Goal:
Reproduce the data word for word, from the line containing "Task: Open the Options menu" through the end of the data, both included. Leave out the pictures.

Data shown:
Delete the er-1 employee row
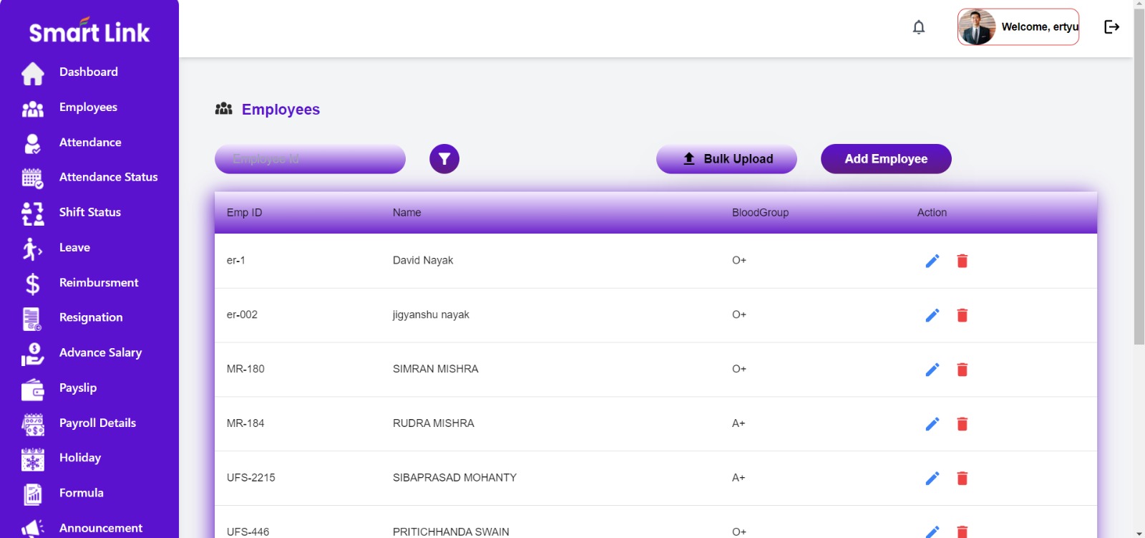The width and height of the screenshot is (1145, 538). 963,261
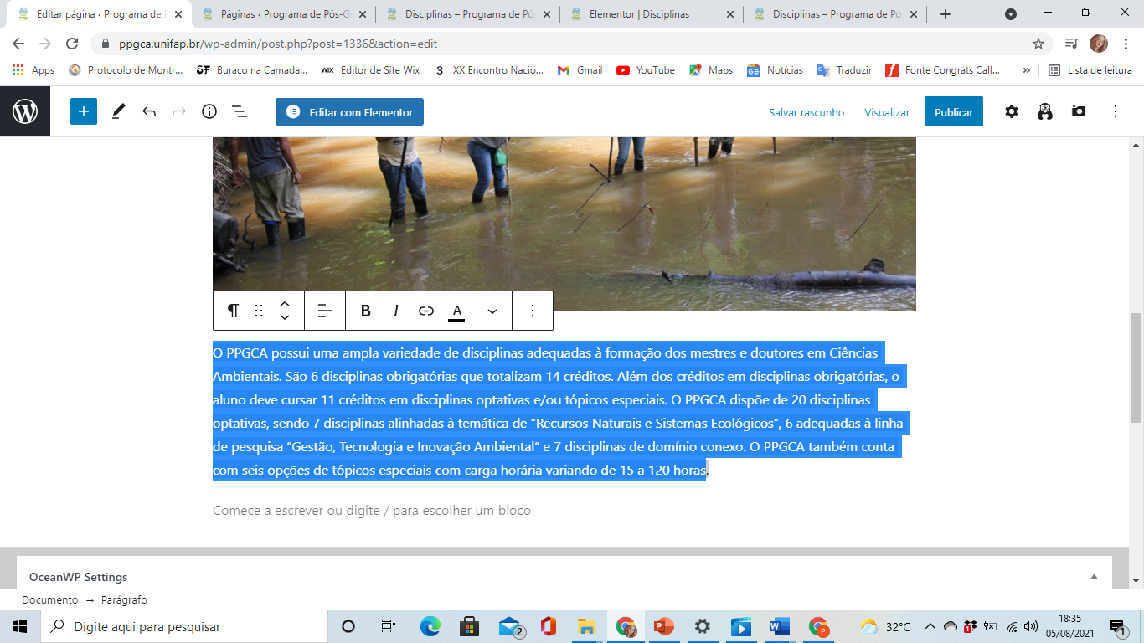Change text alignment in block toolbar

(x=325, y=311)
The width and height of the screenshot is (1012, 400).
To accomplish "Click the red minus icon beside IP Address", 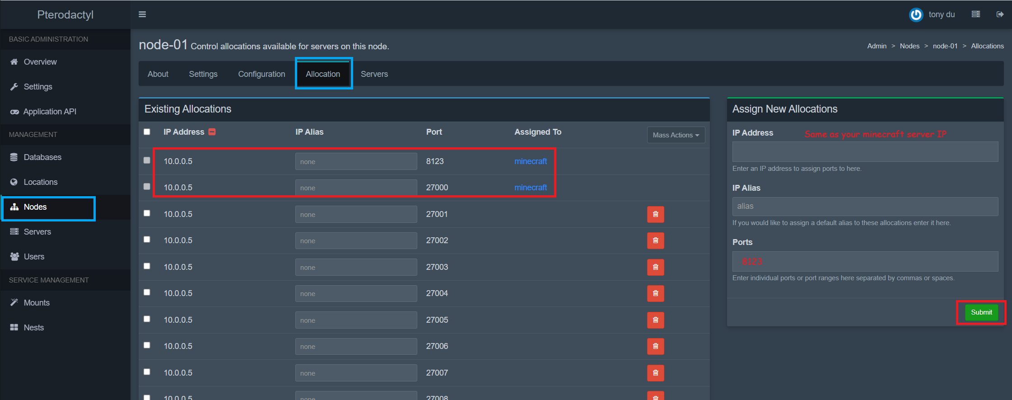I will click(212, 132).
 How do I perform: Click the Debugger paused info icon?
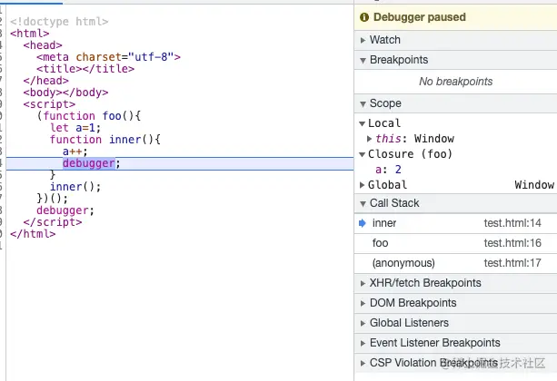[x=365, y=17]
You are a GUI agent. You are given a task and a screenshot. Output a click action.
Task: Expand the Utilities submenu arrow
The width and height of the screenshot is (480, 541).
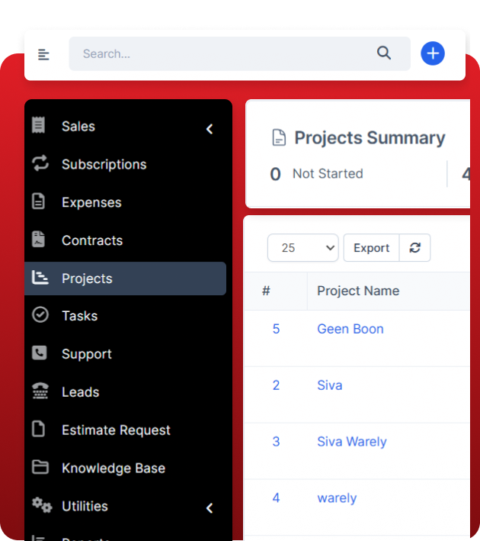click(x=210, y=507)
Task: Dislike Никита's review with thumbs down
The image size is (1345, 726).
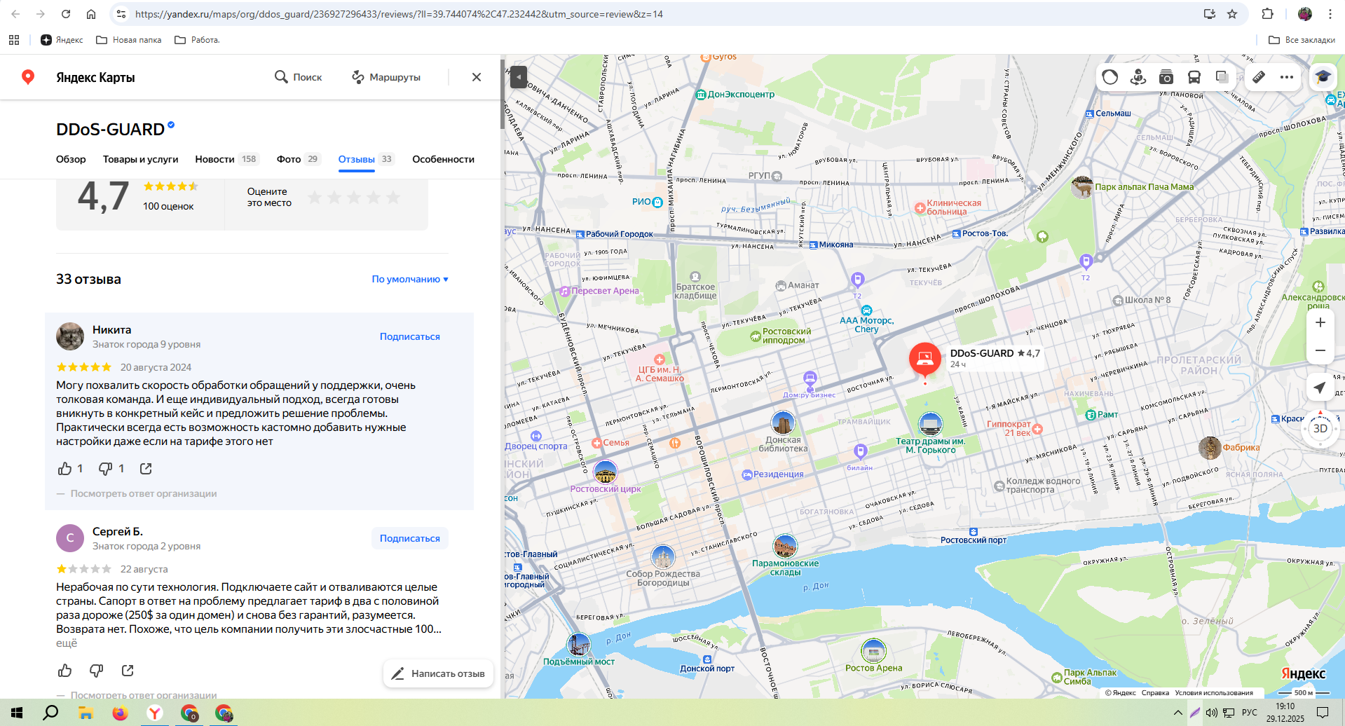Action: coord(105,469)
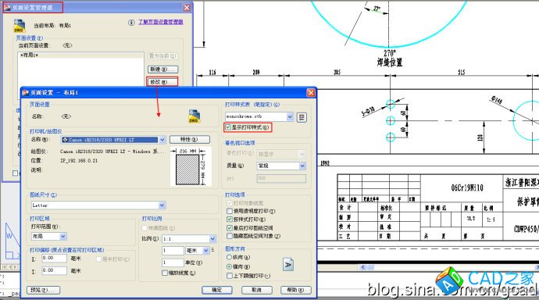Select the 纵向 portrait radio button
Image resolution: width=539 pixels, height=300 pixels.
229,257
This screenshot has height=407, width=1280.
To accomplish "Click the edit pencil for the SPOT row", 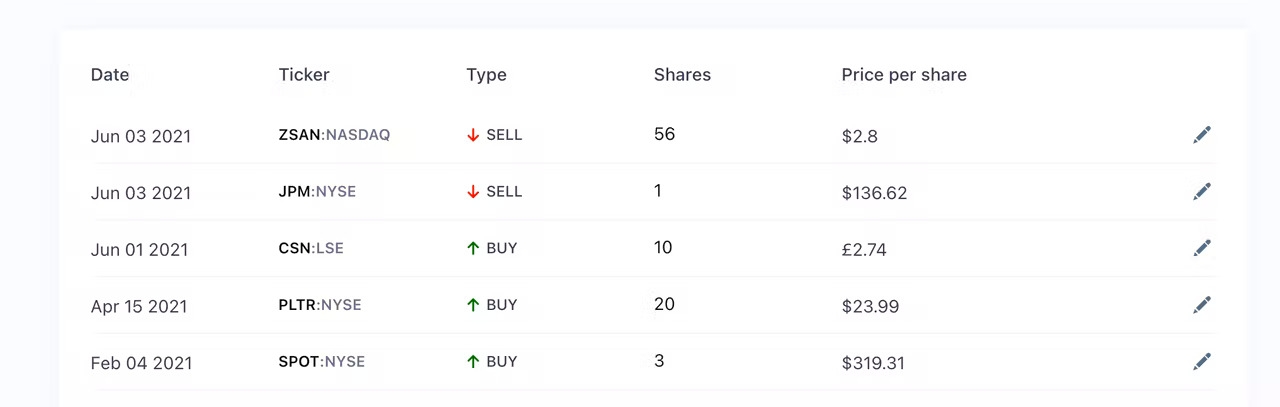I will [x=1202, y=361].
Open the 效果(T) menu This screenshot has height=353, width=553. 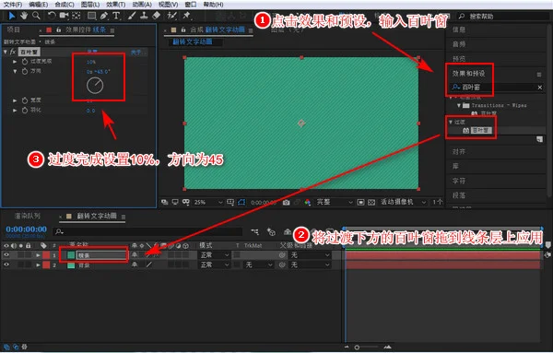116,5
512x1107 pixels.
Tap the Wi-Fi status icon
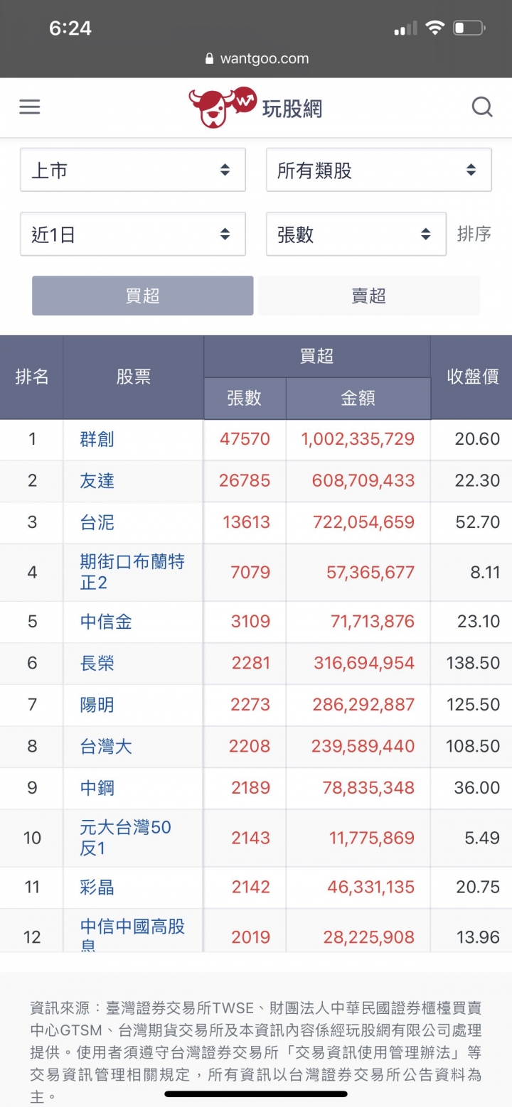434,28
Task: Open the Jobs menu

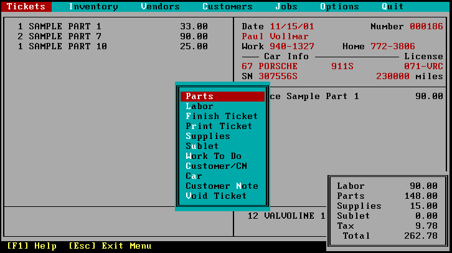Action: [x=286, y=7]
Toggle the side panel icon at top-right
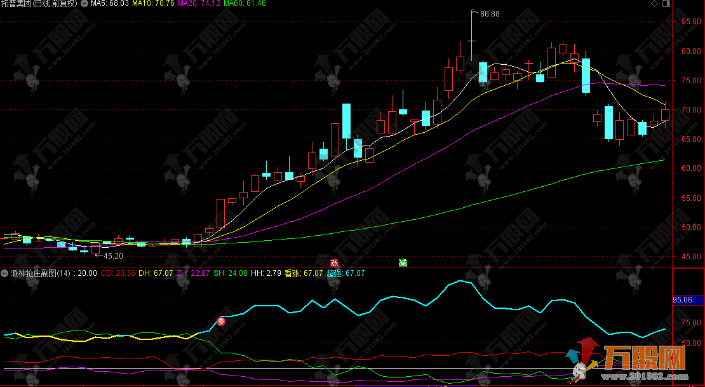This screenshot has width=705, height=387. click(665, 4)
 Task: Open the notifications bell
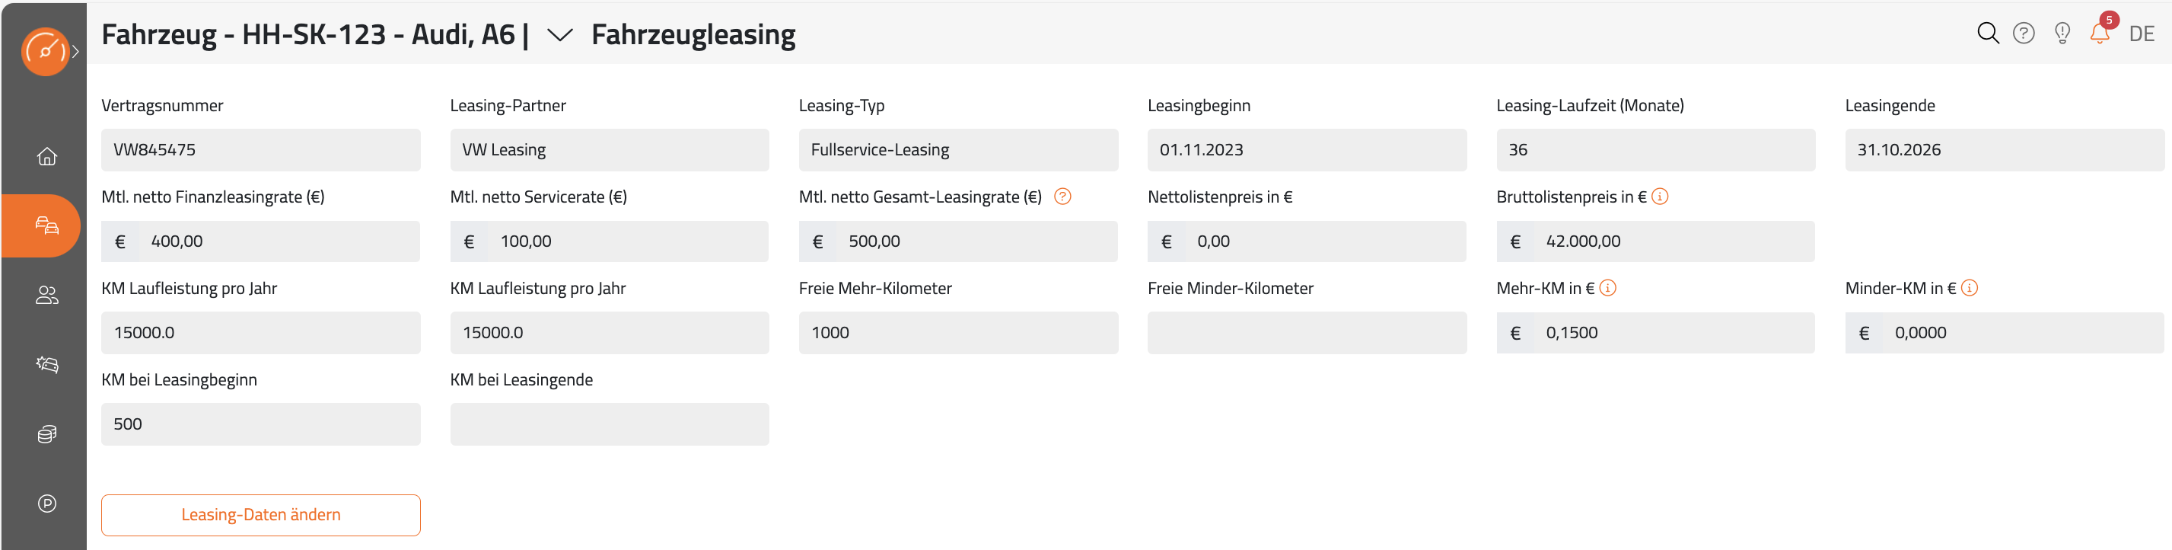(x=2099, y=33)
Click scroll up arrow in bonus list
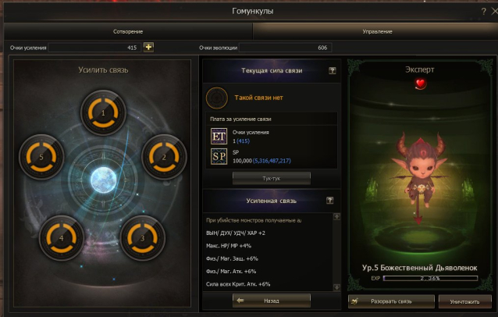 pyautogui.click(x=336, y=216)
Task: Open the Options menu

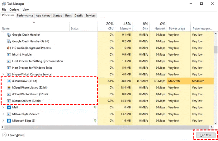Action: pos(14,10)
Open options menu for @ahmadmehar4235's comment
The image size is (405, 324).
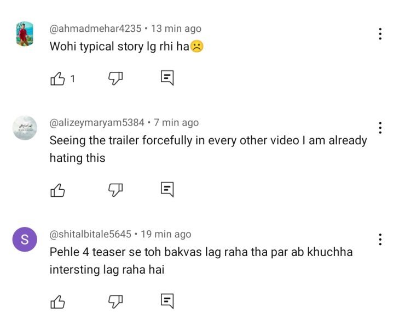click(380, 34)
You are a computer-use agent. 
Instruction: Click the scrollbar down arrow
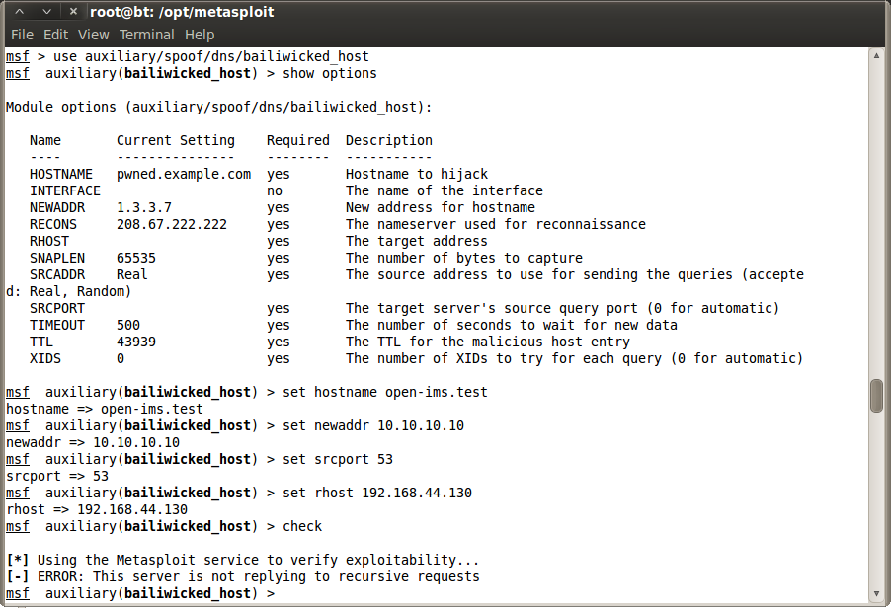tap(876, 594)
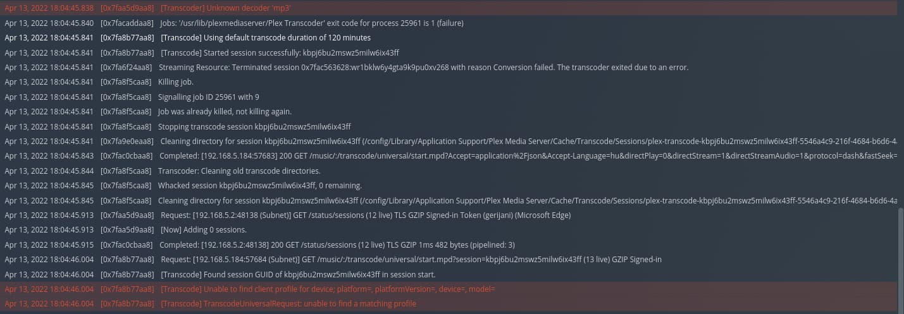
Task: Click the 'Started session successfully' log entry
Action: tap(449, 52)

Response below:
Task: Open the Options menu

Action: pos(14,10)
Open options menu for @ahmadmehar4235's comment
The image size is (405, 324).
click(380, 34)
You are a computer-use agent. 
Instruction: Click the scrollbar down arrow
tap(876, 594)
Task: Click the 'Started session successfully' log entry
Action: tap(449, 52)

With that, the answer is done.